:: EXERCISE DIRECTIONS ::
The lines from the top of the records below through the one containing "You are a computer-use agent. 764x609 pixels." are to be transcribed exactly, and nothing else is to be added.
(Beginning of MATERIAL FOR THIS EXERCISE)
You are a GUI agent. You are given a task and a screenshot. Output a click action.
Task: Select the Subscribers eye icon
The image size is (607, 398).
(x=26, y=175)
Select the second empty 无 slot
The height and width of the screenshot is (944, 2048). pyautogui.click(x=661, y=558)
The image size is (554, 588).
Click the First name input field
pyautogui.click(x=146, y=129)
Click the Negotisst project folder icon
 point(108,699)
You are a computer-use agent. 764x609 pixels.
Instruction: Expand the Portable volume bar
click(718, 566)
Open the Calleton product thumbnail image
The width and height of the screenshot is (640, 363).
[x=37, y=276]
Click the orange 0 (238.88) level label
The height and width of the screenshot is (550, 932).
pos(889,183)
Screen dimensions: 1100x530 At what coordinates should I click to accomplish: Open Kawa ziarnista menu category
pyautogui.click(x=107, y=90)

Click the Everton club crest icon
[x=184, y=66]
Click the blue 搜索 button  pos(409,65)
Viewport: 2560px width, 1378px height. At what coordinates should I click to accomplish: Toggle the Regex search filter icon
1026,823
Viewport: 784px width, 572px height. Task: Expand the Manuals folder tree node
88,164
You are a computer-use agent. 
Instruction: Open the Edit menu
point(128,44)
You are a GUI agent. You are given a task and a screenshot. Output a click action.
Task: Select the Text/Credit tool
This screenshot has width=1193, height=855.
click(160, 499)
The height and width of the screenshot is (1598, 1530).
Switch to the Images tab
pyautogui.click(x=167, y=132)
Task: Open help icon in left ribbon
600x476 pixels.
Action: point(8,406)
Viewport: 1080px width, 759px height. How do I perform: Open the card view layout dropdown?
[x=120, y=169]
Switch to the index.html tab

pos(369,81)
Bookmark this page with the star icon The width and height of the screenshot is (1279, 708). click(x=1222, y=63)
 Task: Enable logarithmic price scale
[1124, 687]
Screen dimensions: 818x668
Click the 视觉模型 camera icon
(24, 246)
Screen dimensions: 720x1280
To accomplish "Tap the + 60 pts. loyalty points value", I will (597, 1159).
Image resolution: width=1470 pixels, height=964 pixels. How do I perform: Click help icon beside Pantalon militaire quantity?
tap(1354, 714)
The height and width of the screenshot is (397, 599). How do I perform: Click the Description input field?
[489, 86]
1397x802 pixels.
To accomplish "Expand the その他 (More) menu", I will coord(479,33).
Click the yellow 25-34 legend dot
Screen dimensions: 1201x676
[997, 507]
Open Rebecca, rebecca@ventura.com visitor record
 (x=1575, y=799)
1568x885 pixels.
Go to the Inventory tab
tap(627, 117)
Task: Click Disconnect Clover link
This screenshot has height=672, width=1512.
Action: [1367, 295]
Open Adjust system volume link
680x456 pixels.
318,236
(End of MATERIAL FOR THIS EXERCISE)
:: FINISHED EXERCISE ::
You are a GUI agent. You are given a task and a screenshot. Output a click action.
Task: Select the Subscribers eye icon
The image size is (607, 398).
(x=26, y=175)
Select the second empty 无 slot
The height and width of the screenshot is (944, 2048). pyautogui.click(x=661, y=558)
The image size is (554, 588).
Click the First name input field
pyautogui.click(x=146, y=129)
Click the Negotisst project folder icon
 point(108,699)
You are a computer-use agent. 764x609 pixels.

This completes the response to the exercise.